There’s a line in a recent Fast Company article that stopped me in my tracks:
“Thinking is a premium—and yet it is also the very thing that is most at risk.”
YIKES!
We’re living through what the article calls the triple threat of modern work:
- Algorithms that reinforce our biases
- Attention theft that pulls us away from focus
- Burnout that drains our energy and engagement
In case you had to reread this paragraph five times already, you’re not alone!
We multitask, we stay “plugged in,” and we’re interrupted every 11 minutes. The cost of this attention theft isn’t just lost productivity—it’s lost connection—to each other and to each other’s ideas or “collective potential.”
But this is exactly where great human leaders can make the biggest difference. We can’t eliminate these threats—but we can respond to them.

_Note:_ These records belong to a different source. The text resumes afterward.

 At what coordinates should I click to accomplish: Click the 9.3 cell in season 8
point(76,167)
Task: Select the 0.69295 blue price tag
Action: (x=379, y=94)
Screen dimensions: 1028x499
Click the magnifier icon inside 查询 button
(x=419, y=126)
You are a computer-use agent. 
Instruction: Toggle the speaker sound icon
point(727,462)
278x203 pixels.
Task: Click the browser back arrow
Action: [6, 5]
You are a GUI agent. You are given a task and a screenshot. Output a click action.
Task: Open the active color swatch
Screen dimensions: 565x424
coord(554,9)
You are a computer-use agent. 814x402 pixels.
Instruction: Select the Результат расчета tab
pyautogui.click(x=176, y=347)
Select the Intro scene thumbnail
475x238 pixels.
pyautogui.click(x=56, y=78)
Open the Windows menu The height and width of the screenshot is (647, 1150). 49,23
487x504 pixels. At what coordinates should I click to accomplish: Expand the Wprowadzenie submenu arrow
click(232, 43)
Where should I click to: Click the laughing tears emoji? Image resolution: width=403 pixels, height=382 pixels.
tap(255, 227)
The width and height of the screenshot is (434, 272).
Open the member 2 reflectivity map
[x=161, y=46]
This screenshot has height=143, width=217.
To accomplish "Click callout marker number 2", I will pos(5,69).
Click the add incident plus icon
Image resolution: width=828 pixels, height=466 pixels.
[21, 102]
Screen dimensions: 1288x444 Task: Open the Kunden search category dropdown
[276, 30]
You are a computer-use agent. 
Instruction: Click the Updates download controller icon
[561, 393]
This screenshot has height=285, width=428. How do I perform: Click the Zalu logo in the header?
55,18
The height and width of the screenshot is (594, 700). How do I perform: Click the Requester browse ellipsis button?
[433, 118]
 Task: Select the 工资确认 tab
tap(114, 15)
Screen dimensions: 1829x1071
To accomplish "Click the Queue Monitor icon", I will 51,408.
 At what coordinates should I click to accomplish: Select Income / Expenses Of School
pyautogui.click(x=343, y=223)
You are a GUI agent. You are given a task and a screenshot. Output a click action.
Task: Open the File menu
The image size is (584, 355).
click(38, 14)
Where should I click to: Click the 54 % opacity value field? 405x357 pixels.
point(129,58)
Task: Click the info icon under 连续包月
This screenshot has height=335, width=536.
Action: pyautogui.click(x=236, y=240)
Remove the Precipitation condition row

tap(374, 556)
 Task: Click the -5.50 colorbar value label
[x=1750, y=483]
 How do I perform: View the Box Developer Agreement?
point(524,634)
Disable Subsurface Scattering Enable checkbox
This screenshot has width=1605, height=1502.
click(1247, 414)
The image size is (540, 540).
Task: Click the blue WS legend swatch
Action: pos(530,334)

In my keynote, How to Become A Great Human Leader in the Age of AI, I talk about how great human leaders connect people to each other, which is especially important in this hybrid world.
They create opportunities for real connection and the time and space to think and learn from each other.
Try some of these:
- A no-tech meeting (take notes on paper!)
- Walking one-on-ones
- A few minutes at the start of a call just to check in—really check in and build the trust needed to have real conversations
- IRL team meetings (at some regular cadence) that gives teams an opportunity to “reflect, reprioritize, and reset”
- Consider a regular Day (or even a few hours) of Service—it’s good for your people and the community
The author reminds us, “The future of work is human—and your capacity to create spaces and places where people can think, learn, adapt, and grow is what will allow teams and organizations to transform and endure.”
This is what great human leaders do. And this is the kind of leadership we need in our world today.